MSU fights search warrant in Nassar inquiry
Michigan State University has filed a motion to quash a search warrant served against it by the Michigan Attorney General's Office as part of an investigation into the school's handling of sexual abuse allegations against disgraced sports doctor Larry Nassar.
The search warrant was served Tuesday, days after special prosecutor William Forsyth alleged that MSU is blocking his investigation by failing to turn over documents.
MSU officials counter they are cooperating with the investigation launched Jan. 27, and have turned over to the AG reams of documents and witnesses for interview. But they are not turning over some documents the university classifies as privileged communication with an attorney.
In MSU's motion to quash, filed Thursday in Ingham County's 54-B District Court, it says that while the university has reached a $500 million settlement in principle with over 300 accusers of Nassar, the settlement is not final and litigants continue to file claims. Additionally, the university anticipates litigation with insurance carriers.
"The Attorney General must understand that the university cannot waive these protections," according to the motion.
Andrea Bitely, spokeswoman for the AG's office, declined to comment, citing the ongoing investigation.
A hearing on the MSU's motion to quash will be held July 13 before Judge Richard Ball.
The legal battle comes during the same week that the White House said President Donald Trump would choose the replacement for retiring Supreme Court Justice Anthony Kennedy from a list that includes MSU General Counsel Robert Young.

(Extracted records)
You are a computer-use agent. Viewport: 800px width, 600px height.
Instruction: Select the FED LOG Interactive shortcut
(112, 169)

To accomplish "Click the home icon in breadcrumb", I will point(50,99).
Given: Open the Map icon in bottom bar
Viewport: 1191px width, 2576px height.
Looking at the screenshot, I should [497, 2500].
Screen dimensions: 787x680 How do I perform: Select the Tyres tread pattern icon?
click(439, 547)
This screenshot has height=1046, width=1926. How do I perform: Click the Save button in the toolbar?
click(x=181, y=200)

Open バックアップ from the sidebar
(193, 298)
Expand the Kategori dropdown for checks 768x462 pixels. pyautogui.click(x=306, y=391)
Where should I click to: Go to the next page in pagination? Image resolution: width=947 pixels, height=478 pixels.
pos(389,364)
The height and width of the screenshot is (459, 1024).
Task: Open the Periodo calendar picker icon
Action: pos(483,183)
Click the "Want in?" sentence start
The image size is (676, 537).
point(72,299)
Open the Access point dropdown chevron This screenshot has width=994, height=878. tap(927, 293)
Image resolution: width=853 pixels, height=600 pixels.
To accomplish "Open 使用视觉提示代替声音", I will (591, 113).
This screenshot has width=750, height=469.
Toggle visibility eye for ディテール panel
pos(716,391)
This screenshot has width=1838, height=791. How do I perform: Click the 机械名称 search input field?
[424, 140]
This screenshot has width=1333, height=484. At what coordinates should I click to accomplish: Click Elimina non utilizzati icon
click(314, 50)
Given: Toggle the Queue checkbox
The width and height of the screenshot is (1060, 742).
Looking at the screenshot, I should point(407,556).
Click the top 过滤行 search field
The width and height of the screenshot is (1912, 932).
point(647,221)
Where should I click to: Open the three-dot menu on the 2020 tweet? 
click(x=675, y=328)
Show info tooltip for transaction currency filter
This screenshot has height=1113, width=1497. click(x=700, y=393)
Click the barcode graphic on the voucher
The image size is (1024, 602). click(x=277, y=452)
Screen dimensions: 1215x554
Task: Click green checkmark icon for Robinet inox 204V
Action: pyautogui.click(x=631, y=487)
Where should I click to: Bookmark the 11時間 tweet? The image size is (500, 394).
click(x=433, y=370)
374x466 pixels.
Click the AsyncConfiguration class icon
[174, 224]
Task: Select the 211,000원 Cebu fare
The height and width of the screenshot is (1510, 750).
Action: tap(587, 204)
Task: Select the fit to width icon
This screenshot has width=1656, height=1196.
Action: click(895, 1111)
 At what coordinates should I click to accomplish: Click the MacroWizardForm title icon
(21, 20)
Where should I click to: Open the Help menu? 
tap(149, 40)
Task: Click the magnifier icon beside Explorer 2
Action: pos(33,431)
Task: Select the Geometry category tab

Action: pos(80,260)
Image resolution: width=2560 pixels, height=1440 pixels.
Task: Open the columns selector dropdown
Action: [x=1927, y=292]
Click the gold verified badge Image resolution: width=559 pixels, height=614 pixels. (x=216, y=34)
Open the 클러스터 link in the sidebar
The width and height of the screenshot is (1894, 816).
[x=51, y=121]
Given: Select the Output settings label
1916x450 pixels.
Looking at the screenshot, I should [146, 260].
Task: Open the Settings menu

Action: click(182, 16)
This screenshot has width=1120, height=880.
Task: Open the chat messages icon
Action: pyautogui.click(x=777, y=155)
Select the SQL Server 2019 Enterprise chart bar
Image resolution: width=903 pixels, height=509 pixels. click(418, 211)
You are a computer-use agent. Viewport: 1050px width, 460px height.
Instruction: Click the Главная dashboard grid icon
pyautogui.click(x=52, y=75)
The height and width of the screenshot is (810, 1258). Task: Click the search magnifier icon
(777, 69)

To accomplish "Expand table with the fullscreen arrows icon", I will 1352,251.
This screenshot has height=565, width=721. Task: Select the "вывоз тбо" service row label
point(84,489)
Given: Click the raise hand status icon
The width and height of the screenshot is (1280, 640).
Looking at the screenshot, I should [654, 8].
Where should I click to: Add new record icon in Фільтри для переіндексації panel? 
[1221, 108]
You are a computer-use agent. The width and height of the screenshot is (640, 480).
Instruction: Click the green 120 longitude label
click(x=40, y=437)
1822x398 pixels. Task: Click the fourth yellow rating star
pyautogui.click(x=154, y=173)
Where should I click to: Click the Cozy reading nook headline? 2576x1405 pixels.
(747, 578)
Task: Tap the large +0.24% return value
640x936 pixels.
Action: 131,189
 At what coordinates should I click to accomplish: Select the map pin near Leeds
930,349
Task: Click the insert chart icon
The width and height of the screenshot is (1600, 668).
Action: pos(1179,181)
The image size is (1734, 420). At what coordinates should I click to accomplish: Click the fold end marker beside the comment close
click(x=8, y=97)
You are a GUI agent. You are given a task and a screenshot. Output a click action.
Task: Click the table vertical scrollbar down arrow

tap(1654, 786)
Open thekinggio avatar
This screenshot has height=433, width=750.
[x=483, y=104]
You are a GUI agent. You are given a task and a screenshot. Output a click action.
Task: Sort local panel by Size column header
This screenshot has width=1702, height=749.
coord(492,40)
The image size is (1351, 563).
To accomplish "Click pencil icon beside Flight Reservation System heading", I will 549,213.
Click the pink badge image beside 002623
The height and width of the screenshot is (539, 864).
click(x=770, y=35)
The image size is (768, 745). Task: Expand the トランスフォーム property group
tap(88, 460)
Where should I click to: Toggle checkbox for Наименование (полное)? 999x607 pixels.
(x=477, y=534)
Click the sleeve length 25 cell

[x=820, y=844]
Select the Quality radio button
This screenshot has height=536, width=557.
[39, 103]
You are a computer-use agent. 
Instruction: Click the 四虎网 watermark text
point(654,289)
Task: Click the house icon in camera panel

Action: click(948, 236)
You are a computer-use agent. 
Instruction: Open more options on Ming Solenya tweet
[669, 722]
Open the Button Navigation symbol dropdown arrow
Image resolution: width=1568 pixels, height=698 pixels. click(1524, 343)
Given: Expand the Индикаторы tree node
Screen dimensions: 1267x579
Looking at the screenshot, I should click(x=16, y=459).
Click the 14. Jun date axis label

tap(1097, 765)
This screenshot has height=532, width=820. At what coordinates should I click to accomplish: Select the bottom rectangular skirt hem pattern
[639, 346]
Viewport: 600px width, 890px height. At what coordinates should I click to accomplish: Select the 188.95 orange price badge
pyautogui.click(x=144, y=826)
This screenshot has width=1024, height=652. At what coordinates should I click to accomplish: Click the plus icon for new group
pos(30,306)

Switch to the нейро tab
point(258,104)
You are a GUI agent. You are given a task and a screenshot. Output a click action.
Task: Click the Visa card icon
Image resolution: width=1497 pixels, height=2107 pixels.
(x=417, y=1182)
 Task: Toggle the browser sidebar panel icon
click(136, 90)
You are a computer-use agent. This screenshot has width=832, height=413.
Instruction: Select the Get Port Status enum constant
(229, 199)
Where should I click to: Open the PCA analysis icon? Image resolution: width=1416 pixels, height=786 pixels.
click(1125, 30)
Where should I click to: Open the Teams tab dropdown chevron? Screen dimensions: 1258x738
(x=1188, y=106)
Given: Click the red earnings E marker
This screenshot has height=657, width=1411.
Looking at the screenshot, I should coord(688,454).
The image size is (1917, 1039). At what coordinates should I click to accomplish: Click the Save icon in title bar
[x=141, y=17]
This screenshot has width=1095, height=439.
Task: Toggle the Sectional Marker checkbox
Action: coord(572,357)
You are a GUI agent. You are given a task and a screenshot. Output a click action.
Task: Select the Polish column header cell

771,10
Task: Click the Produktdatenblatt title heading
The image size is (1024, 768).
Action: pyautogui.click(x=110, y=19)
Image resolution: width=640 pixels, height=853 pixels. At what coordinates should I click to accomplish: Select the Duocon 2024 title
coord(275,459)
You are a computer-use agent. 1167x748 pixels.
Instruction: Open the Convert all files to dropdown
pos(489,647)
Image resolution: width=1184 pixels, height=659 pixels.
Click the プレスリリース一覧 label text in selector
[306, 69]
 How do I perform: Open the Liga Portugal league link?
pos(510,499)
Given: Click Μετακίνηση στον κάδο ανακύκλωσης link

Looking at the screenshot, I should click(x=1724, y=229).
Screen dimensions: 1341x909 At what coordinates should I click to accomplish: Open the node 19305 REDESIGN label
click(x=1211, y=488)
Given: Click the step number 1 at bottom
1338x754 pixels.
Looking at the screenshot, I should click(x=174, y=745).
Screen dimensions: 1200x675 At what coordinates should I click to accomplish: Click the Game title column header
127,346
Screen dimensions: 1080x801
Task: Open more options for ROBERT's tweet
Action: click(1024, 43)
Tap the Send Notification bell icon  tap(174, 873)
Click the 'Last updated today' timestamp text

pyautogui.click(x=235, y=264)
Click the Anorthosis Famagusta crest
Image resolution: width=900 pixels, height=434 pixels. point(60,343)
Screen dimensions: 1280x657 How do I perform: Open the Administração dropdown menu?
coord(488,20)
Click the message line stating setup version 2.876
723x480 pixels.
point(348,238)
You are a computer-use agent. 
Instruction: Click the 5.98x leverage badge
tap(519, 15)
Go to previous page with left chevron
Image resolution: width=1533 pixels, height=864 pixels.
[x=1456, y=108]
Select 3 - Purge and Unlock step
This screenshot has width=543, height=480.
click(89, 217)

Complete the following:
1/ Answer these questions from the MSU search warrant article:
(a) What is the name of the special prosecutor who alleged that MSU is blocking his investigation?
(b) In which court did MSU file its motion to quash?
(c) On what date, and before which judge, will the hearing on the motion be held?
2/ Write the next part of the MSU search warrant article, picking up after its final sentence.
The material above isn't needed for what comes next.

Answers by item number:
1/
(a) William Forsyth
(b) Ingham County's 54-B District Court
(c) July 13, before Judge Richard Ball

2/
“We stand behind our previous position on this issue, that the attorney general is not entitled to examine our lawyer’s communication and legal advice to the university," Young said in a statement.
The search warrant specifically asked for "all files prepared and maintained by Kristine Zayko related to meetings with MSU staff about matters within the scope of this investigation, including meetings with or about William Strampel and Larry Nassar."
Zayko was MSU’s deputy general counsel until stepping down in May. Strampel was Nassar's boss and dean of the osteopathic medical school.
The search warrant also asked for all email, text messages, instant messages and documents identified as privileged by Michigan State, including Zayko's files.
"After the court receives the documents, the Department of Attorney General is asking the court to review these materials for the proper assertion of privilege," the search warrant says. "Moreover, the department is asking that all items found to be privileged be returned to the university and all items that are found not to be privileged be provided to the Department of Attorney General."
In MSU's motion to quash, attorney Scott Elderidge of Miller Canfield, Paddock and Stone wrote that the warrant "in no uncertain terms, demands that the university produce records protected by the attorney-client and attorney work product privileges."
"No exception to these privileges has been identified or applies," Elderidge wrote.
MSU's Board of Trustees requested the investigation in January, as Nassar was in the middle of nine days of victim impact statement from more than 200 young women who accused him of sexual assault under the guise of medical treatments. He is now incarcerated in a federal prison in Tucson, Arizona.
Forsyth has charged Strampel with using his position to harass, discriminate, proposition, intimidate and sexually assault female students. A judge bound Strampel over for trial this month for fourth-degree criminal sexual conduct, misconduct in office and two misdemeanor counts of willful neglect of duty.
.MSU spokeswoman Emily Guerrant said the university is willing to share "all of the privilege material with the judge and allow him to determine, case by case, if the materials are protected by privilege."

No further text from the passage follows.